Together with Beadle, they established the ‘one gene-one enzyme theory’ when they experimented by exposing the Neurospora crassa to x-rays, which caused mutations. After years at Stanford, he left for Yale University and served as an assistant professor in botany. He worked alongside scientist Joshua Lederberg to identify the characteristics of various bacteria.
Consequently, their research showed that E-coli bacteria could pass genetic information through the process of recombination. He later returned to the University of Stanford and served as professor of Biology. He died on November 5, 1975.
Early Life
Edward Lawrie Tatum was born to Professor Arthur Lawrie Tatum and Mabel Webb Tatum. He was born in Boulder, Colorado on December 14, 1909. His twin Elwood died at birth, and he was the first surviving son of his parents. With his father’s capacity as a professor, the family had to move from place to place since he instructed in many institutions.

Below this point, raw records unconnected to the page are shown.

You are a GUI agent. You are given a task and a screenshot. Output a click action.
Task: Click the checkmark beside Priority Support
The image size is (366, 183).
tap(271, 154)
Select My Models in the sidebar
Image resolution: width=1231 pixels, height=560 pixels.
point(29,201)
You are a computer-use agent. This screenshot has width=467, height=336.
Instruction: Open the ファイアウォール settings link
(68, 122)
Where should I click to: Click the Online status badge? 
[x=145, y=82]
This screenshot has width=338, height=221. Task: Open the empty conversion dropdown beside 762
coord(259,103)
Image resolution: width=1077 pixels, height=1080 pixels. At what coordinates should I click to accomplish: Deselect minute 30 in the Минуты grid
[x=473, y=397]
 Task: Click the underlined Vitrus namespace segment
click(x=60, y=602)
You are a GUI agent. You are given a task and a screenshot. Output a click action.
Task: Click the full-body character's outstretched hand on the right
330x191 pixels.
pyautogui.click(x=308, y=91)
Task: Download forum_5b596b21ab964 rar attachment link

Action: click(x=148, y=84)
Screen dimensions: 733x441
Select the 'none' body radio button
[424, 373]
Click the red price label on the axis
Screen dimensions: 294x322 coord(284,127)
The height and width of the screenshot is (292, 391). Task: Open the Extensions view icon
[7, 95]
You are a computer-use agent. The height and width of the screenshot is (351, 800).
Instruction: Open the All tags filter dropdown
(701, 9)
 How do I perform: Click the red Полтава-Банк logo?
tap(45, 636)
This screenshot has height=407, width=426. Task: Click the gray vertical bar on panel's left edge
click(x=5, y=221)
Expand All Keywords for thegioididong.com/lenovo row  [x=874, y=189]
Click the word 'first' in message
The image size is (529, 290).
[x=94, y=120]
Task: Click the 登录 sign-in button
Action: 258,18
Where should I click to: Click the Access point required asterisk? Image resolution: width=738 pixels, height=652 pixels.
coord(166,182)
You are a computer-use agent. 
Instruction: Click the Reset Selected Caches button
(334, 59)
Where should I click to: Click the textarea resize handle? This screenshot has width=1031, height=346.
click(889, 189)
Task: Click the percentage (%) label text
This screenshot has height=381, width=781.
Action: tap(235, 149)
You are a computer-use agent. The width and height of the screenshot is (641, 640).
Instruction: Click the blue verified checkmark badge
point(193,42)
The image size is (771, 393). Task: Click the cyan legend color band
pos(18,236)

Edward Tatum was fascinated with science from an early age and had a passion for it as well. He attended the University of Chicago in 1918 and graduated two years later. He enrolled at the University of Wisconsin–Madison from where he graduated with a BA in Chemistry in 1931 and M.S degree in microbiology in 1932. He later received his Ph.D. in biochemistry two years later in 1934 from the same institution.
Career
Edward Tatum's very first post-graduate work was done in Holland in 1935 at the University of Utrecht. He researched on the factors that promoted growth in staphylococci; however, his work never bore much fruit. He continued with his research work in 1937 at Stanford University where he worked alongside his professor Beadle as a research associate. In 1941, they exposed Neurospora to X-ray to obtain mutants which would show biochemical defects due to lack of nutrition.
They ended up with several mutants which had nutritional deficiencies and furthered their research to sort them out. Their report later stated that the gene and enzyme properties were of the same order. Together with Beadle again, they recombined genes and enzymes via a direct link and established the hypothesis known as ‘one gene-one enzyme’ theory.
In 1941 he served as Assistant Professor instructing biology and chemistry students. However, he left for the University of Washington at St. Louise in 1945 and later moved to the University of Yale and worked as an Assistant Professor of Botany.
Edward Tatum was promoted to the position of Professor of Microbiology later in the latter institution. He began working on bacteria with Joshua Lederberg whom he had mentored. Their work showed that the Escherichia coli bacteria belonging to the K-12 strain could pass genetic information after entering a sexual phase. In 1948 he returned to serve as Professor in the Department of Biology at the University of Stanford and later took up the position as head of the Department of Biochemistry.
Awards
Edward Tatum received the Nobel Prize for Physiology or Medicine in 1958 alongside George Wells Beadle for their discovery that genes act by regulating definite chemical events. Joshua Lederberg also shared in the same prize while working with Edward on bacteria.
Personal Life
Edward Tatum married June Alton on June 28, 1934, and together had two daughters Margaret and Barbara. In 1956, they divorced and remarried Viola Kanter on December 16 the same year. Viola died on April 21, 1974. He married his third and last spouse Elsie Bergland later in 1974 with whom she lived until his demise. He was a habitual smoker and had developed chronic emphysema. He died on November 5, 1975, of heart failure in New York at the age of sixty-five.